Anatomy of a Dockerfile

#infrastructure

As explained in another post, a Dockerfile contains instructions on how to build your unique Docker container. It is a simple text file that is easily interpreted by both humans and the Docker engine.

A Dockerfile is then built into a Docker image using docker build. A Docker image is then run, and a running instance of a Docker image is referred to as a Docker container. You can have many Docker images stored locally, from the Internet, or in private repositories. But they all were once built from a Dockerfile.

Think of the Dockerfile as instructions for a construction worker. The worker reads the instructions, follows them step by step, and produces a final product in a package, ready to be used at the discretion of the customer. This final product is the Docker image.

Example

FROM alpine:latest

# Update and install vim
RUN apk update && \
    apk add vim

# Create a new user
RUN adduser -S test_user

# Copy a file from host -> container
COPY testfile testfile

# Create a volume
RUN mkdir -p /data/hostvolume
RUN echo "Persistent data!" > /data/hostvolume/data_from_container
VOLUME /data/hostvolume

# Expose a network port
EXPOSE 80

FROM

FROM alpine:latest

The FROM instruction defines a base image and version to create this new image from.

In this instance, Docker is instructed to build from the official alpine base image. alpine is a lightweight Linux distribution (4-5 MB) that is commonly used in Docker container due to its speed and security. The latest keyword always ensures usage of the latest version of alpine.

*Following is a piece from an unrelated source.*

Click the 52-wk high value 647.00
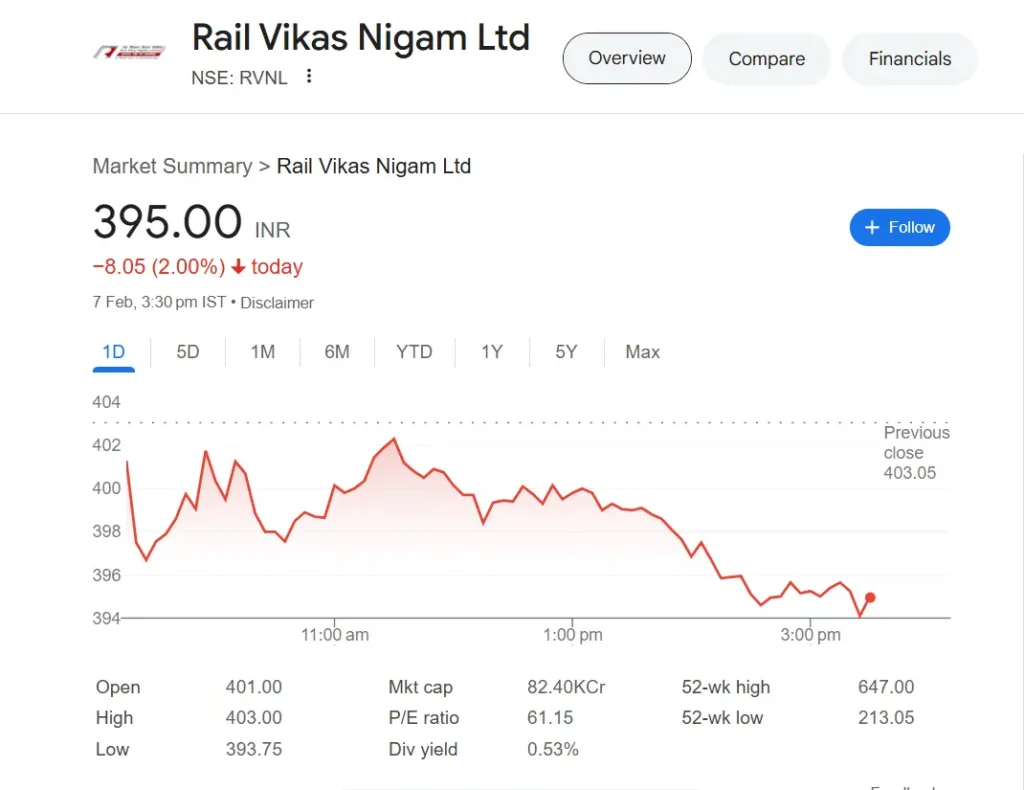The width and height of the screenshot is (1024, 790). coord(886,687)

Docker images can be layered upon different images. This feature is useful for eliminating double-work in many situations. For example, if you needed a web server, you could use the official debian image available on Docker Hub. You could then add an install directive for the apache package somewhere later in your Dockerfile. In this scenario, you have saved a lot of time, as creating an operating system Dockerfile from scratch is non-trivial.

Even better, you could simply use the official apache image.

RUN

RUN apk update && \
    apk add vim

The RUN instruction performs a task, run by the container shell, in the background. This is the instruction you should use if you want tasks to be performed at the OS level, but want output to be obstructed from users.

In this instance, Docker is instructed to update alpine using apk, install the vim package, and create a new system user named test_user.

COPY

COPY testfile testfile

The COPY instruction can be difficult to read, but is simple in actuality. It copies a file from the source to the destination (COPY source destination). The source is a directory/file on the host operating system, and the destination is a directory/file on the Docker container itself.

In this scenario, a simple text file was generated from the Docker host:

[mehlj@docker dockerfile]$ echo "File from host" >> testfile

The file testfile is copied from the host operating system to a file with the same name on the Docker container.

VOLUME

RUN mkdir -p /data/hostvolume
RUN echo "Persistent data!" > /data/hostvolume/data_from_container
VOLUME /data/hostvolume

The VOLUME instruction defines where to create a Docker volume. Docker volumes are the solution to an issue that most users run into - if Docker containers are volatile and all data on the container file system is deleted after the container dies, then where can I store state/permanent data?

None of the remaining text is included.